Chromium, Nickel and Welding
Evaluates the carcinogenic risk to humans posed by industrial exposure to chromium and its compounds; nickel and its compounds; and welding fumes and gases. Occupational exposures, principally by inhalation, are noted to affect about three million workers worldwide. The first and most extensive monograph evaluates the carcinogenicity of chromium and its compounds. The monograph is divided into subsections based on the oxidation state and solubility of the compounds, with separate evaluations made for metallic chromium, chromium [III] compounds, chromium [VI] compounds, and for a fourth group of tested agents that were of mixed or unknown oxidation states. The most extensive sections evaluate the design and findings of over 500 investigations of carcinogenicity in animals and experimental systems, studies of metabolic fate in animals and humans, and case reports and epidemiological studies in human populations. On the basis of this evaluation, the monograph concludes that chromium [VI] is carcinogenic to humans. The carcinogenicity of chromium [III] and of metallic chromium could not be determined on the basis of available evidence.

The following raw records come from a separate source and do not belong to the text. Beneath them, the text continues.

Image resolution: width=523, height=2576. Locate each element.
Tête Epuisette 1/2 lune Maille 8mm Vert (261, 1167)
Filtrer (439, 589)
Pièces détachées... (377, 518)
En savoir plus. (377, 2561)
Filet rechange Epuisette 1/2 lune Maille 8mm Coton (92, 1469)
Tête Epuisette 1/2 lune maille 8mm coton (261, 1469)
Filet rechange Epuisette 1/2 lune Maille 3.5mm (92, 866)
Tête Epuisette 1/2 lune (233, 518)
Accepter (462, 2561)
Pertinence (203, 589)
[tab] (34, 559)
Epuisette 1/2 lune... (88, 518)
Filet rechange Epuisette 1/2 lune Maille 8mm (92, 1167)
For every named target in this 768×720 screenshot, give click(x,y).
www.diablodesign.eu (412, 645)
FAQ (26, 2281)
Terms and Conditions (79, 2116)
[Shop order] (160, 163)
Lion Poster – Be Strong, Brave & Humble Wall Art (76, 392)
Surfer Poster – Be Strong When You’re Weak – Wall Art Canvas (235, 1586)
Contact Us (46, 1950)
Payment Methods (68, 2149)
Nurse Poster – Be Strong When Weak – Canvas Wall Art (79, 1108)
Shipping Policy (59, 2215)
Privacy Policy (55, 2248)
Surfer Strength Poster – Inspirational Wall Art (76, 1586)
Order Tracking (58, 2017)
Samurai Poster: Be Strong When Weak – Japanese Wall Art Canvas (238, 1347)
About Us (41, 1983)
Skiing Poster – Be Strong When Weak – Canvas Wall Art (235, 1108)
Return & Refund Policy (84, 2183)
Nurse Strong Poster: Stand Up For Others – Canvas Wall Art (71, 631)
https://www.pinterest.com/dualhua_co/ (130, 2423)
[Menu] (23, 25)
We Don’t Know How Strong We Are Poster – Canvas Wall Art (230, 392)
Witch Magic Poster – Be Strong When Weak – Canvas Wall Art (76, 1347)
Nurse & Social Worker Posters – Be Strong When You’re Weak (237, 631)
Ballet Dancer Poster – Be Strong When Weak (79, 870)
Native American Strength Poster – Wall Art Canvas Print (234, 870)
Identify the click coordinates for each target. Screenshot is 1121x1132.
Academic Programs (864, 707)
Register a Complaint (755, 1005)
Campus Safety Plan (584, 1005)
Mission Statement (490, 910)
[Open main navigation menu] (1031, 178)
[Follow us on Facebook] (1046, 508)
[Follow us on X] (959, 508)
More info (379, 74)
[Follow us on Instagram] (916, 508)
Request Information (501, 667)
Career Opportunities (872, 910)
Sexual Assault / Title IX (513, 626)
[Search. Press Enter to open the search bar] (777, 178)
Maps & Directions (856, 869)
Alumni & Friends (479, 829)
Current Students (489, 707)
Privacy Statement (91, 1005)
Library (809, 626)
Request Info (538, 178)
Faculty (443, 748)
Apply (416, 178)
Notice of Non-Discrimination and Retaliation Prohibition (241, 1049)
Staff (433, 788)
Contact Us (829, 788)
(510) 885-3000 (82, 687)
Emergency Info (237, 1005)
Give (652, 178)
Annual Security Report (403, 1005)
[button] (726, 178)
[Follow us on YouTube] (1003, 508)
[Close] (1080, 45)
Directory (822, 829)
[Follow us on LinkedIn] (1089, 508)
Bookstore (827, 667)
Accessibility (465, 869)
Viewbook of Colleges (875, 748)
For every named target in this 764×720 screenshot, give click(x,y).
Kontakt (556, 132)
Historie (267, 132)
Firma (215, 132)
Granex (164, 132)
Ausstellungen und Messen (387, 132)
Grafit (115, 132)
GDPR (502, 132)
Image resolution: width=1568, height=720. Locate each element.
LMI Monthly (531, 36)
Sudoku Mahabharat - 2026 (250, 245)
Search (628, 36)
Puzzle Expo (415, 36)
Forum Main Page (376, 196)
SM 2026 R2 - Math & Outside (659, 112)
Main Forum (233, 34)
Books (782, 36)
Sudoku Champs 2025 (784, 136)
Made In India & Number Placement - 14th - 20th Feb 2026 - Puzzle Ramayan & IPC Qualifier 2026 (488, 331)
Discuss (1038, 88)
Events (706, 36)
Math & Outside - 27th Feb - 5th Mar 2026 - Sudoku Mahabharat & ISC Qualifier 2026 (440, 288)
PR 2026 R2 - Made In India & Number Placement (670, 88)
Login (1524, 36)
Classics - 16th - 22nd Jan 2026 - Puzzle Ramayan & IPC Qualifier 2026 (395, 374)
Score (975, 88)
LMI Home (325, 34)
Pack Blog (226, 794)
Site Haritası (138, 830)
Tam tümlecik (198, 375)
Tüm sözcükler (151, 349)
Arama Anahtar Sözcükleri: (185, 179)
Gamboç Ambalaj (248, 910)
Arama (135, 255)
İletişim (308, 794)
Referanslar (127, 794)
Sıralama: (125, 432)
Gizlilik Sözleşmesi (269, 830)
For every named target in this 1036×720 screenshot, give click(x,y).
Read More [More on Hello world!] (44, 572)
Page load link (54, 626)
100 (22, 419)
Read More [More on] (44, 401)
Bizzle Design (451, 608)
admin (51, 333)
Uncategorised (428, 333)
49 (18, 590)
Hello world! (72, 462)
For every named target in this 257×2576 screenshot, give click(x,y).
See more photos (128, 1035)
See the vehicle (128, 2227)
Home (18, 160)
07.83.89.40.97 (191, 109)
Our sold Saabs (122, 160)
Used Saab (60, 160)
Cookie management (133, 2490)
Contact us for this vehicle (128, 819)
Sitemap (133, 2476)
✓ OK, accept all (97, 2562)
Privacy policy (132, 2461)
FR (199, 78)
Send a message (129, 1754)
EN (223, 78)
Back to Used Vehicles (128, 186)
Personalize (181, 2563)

The second monograph presents similar information for metallic nickel and nickel alloys, nickel oxides, and hydroxides, nickel sulfides, nickel salts, and other nickel compounds. Nickel carbonyl is identified as the most acutely toxic nickel compound, causing severe damage to the respiratory system in experimental animals and in humans. The evaluation concludes that nickel compounds are carcinogenic to humans and that metallic nickel is possibly carcinogenic to humans.
The final monograph evaluates the carcinogenic risk posed by exposure to welding gases and fumes. On the basis of evidence from human and animal studies, welding fumes are classified as possibly carcinogenic to humans.